▶ Activity
Using the entries below, restate word for word only the lines from the one with "Image resolution: width=1415" to the final line, leaving the pictures out.

== Material shown ==

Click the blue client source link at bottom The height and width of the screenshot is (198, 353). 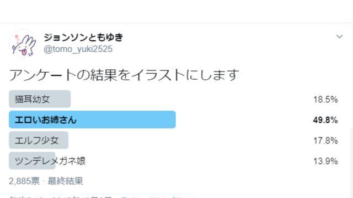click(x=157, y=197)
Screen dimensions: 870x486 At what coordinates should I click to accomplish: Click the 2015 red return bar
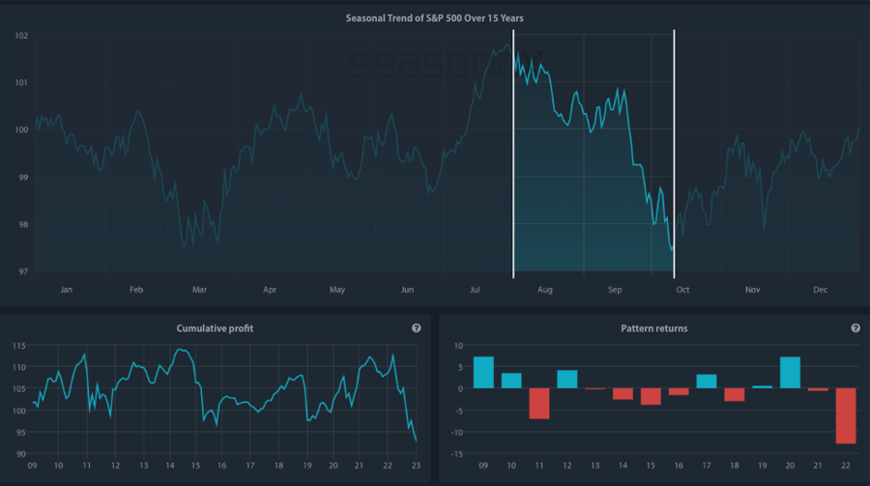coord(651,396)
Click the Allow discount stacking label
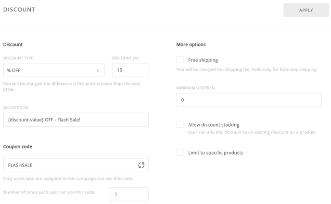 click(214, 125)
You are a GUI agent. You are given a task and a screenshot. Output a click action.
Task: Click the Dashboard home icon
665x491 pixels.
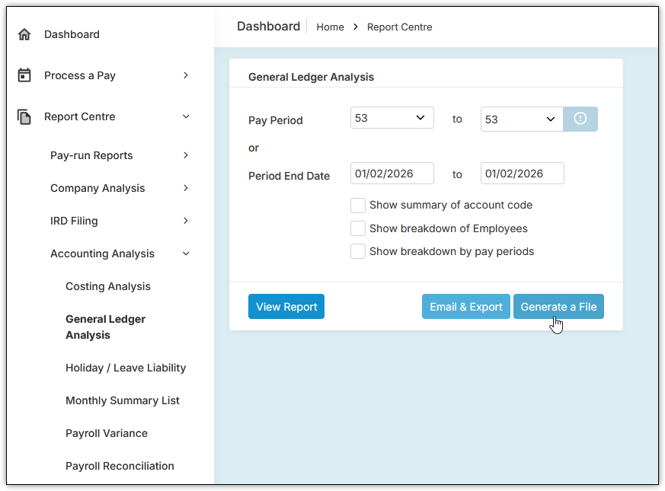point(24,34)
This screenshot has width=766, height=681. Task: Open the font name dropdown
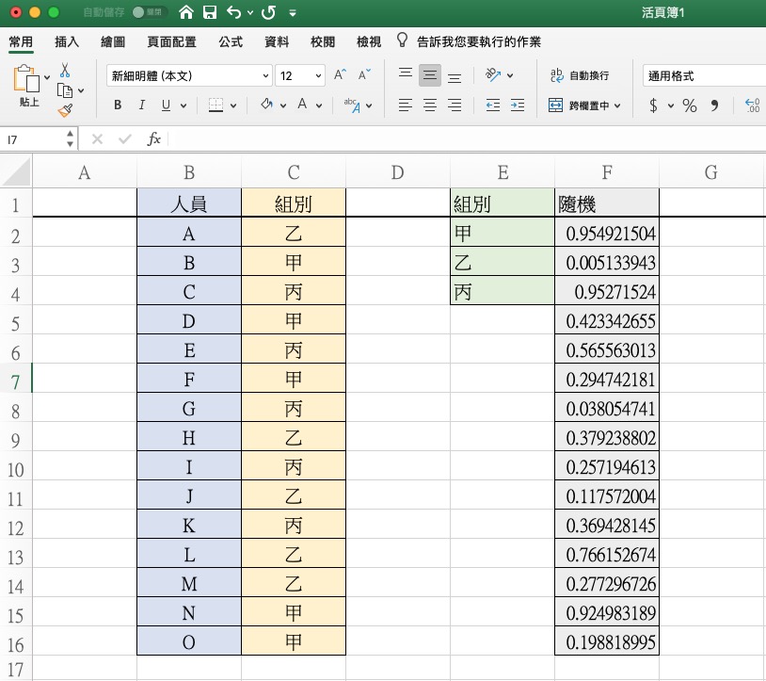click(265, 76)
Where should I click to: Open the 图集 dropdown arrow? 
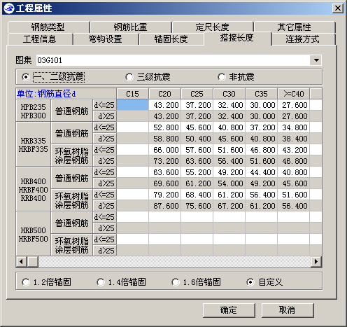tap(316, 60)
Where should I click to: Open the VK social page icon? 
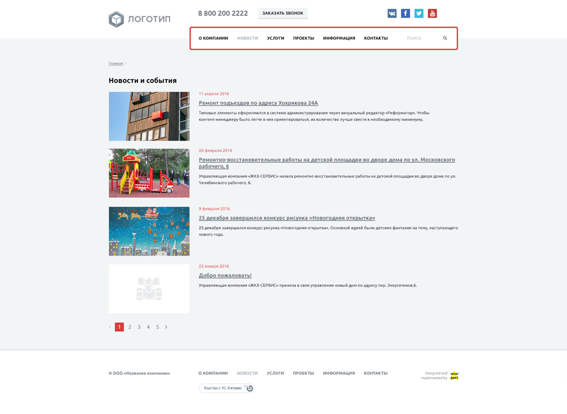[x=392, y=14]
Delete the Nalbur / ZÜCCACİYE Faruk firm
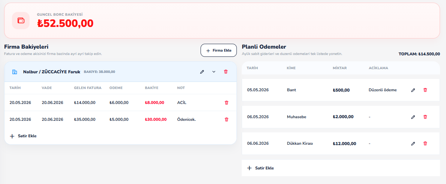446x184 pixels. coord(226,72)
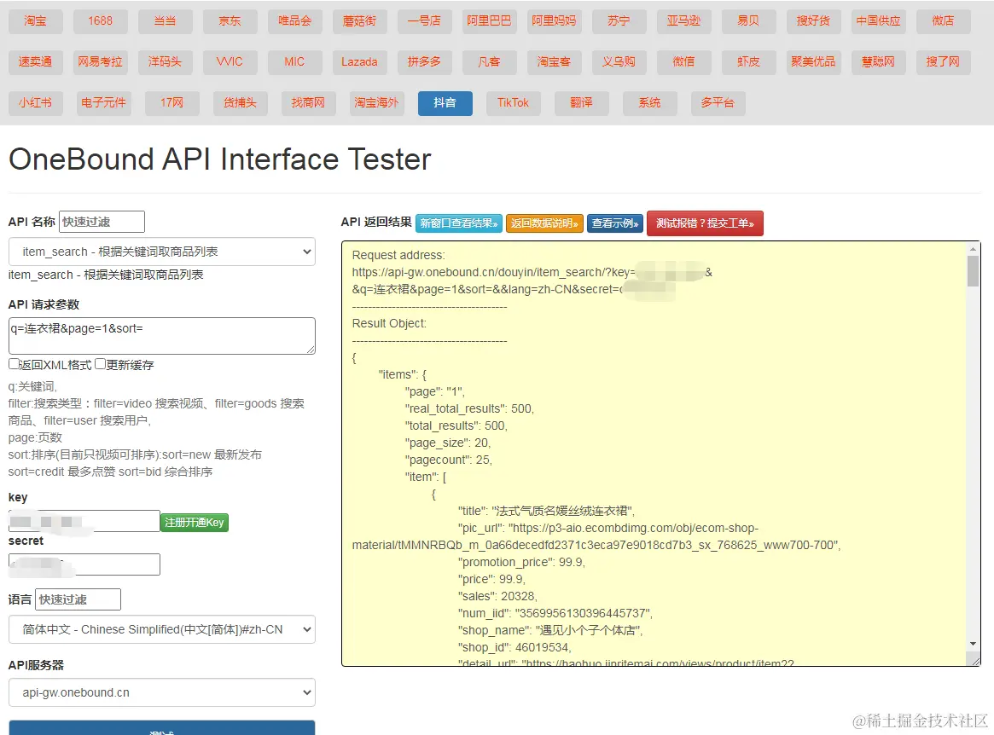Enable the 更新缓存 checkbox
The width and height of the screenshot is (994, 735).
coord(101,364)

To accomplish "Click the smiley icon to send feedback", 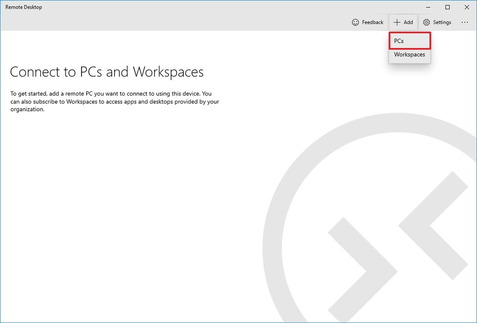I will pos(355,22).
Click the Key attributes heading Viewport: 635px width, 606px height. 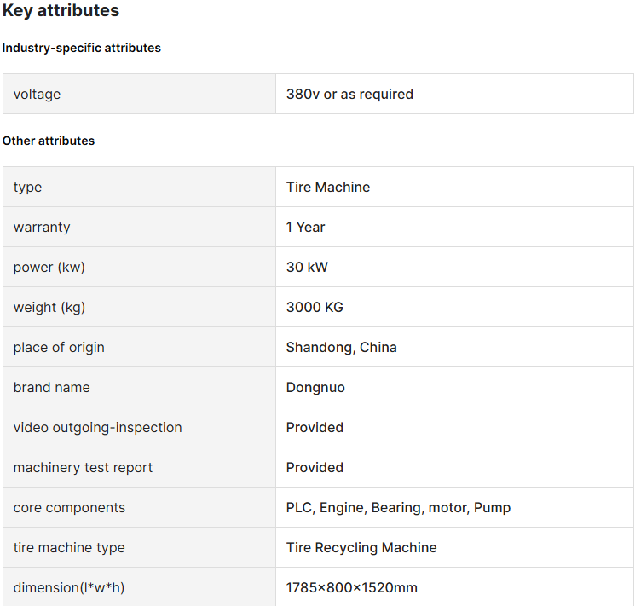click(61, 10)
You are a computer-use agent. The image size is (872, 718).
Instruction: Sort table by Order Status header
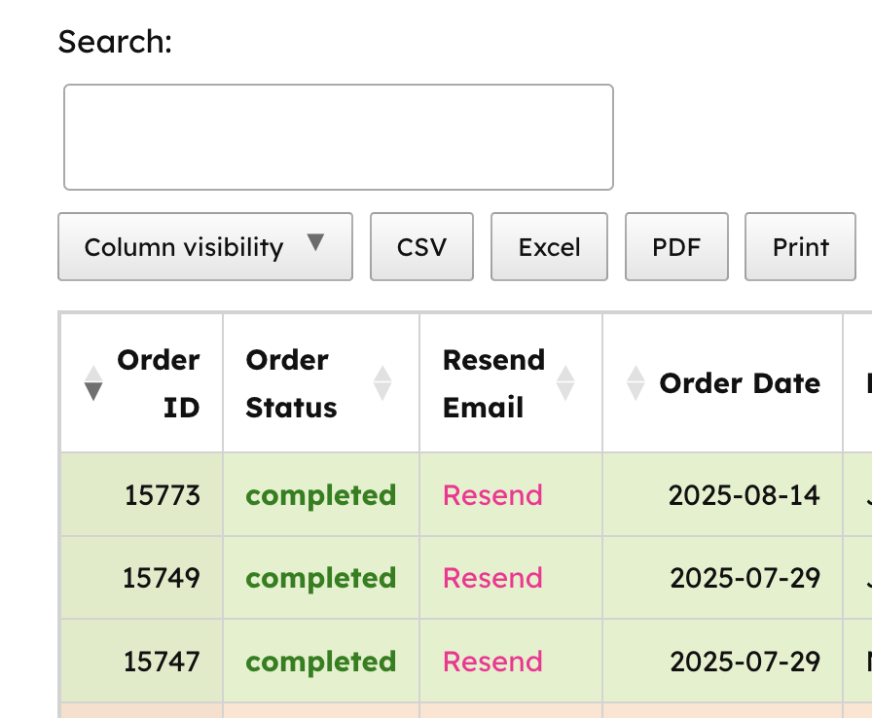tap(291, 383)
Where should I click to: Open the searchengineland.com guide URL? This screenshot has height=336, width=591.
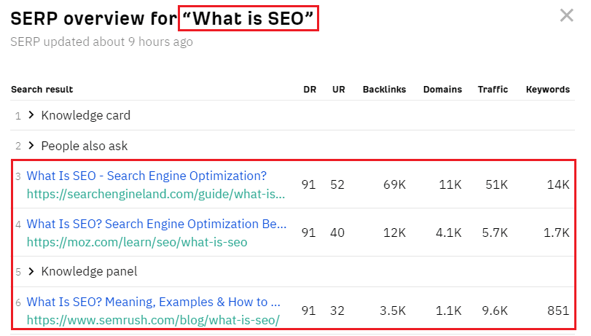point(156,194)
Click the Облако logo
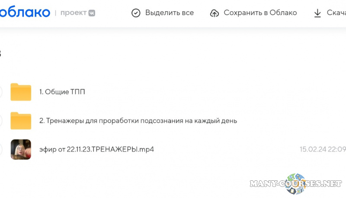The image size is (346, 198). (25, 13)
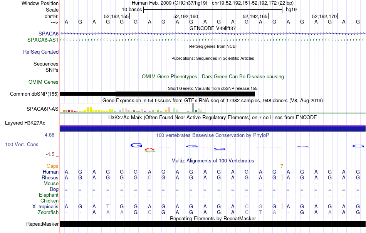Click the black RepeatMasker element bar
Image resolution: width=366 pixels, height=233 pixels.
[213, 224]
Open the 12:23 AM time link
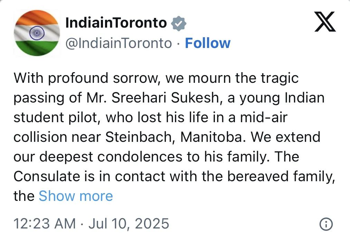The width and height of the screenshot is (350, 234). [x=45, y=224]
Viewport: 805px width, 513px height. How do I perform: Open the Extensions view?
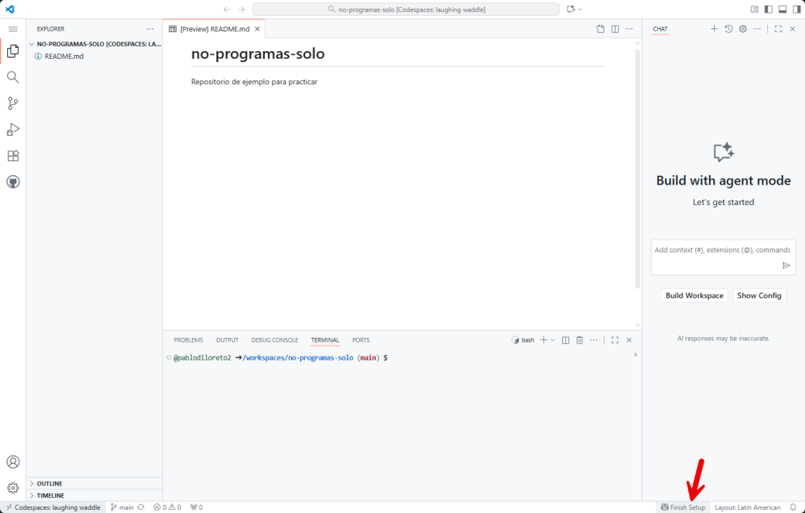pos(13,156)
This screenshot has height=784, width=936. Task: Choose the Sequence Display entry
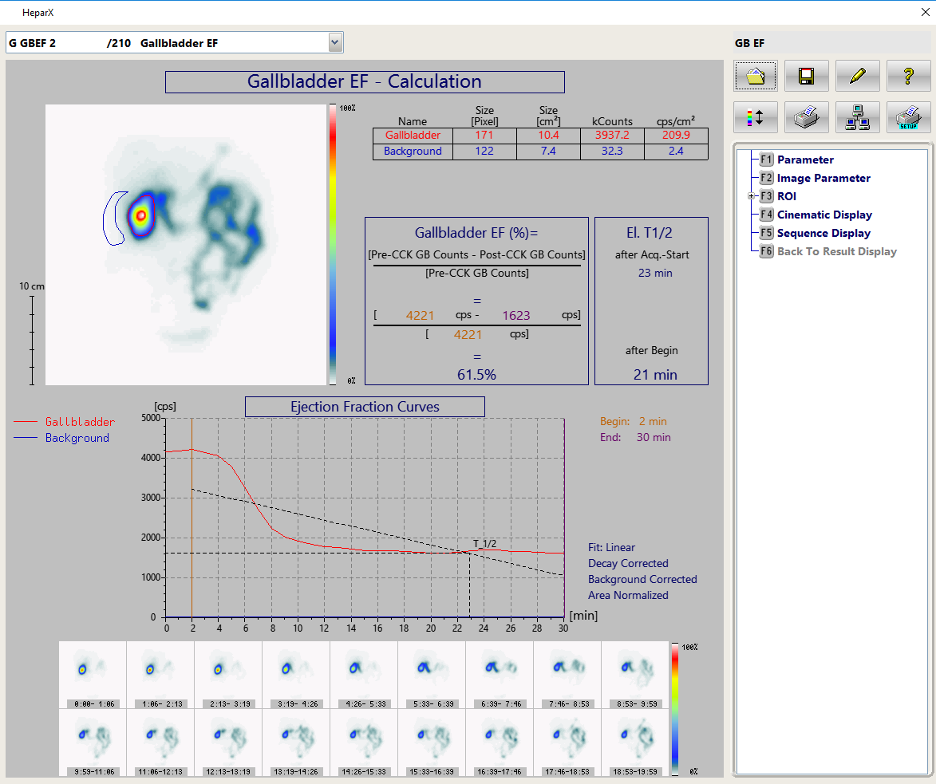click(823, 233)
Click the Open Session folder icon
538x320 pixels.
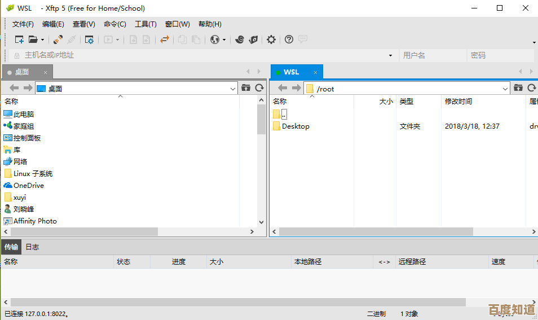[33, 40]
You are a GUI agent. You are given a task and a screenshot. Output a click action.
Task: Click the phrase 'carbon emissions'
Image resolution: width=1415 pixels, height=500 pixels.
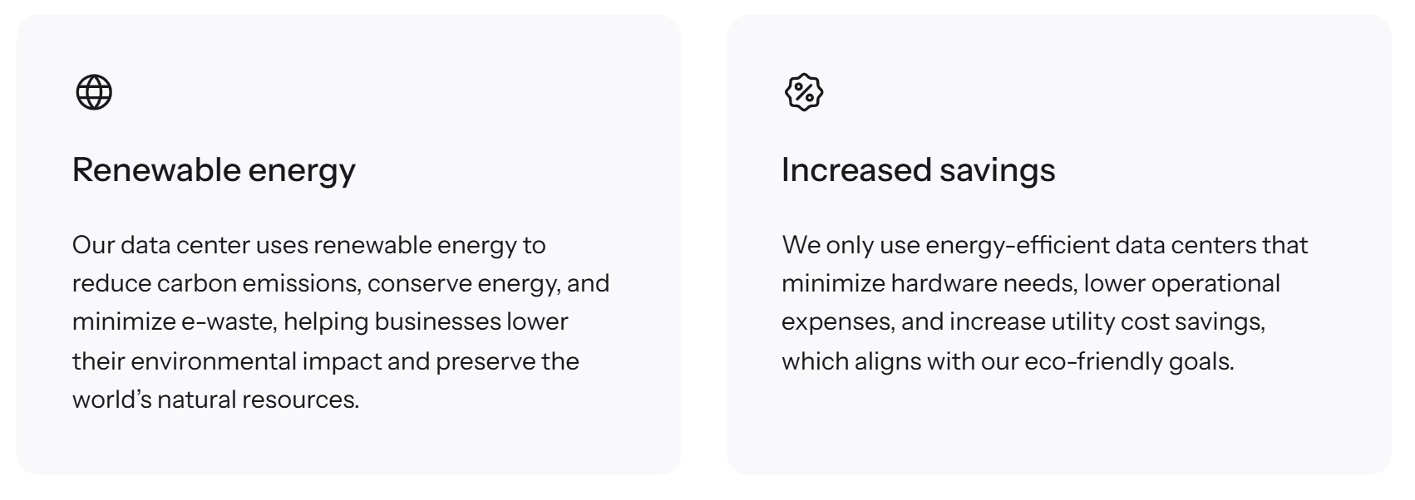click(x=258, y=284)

===

▶ Answer to this problem
Image resolution: width=1415 pixels, height=500 pixels.
click(x=258, y=284)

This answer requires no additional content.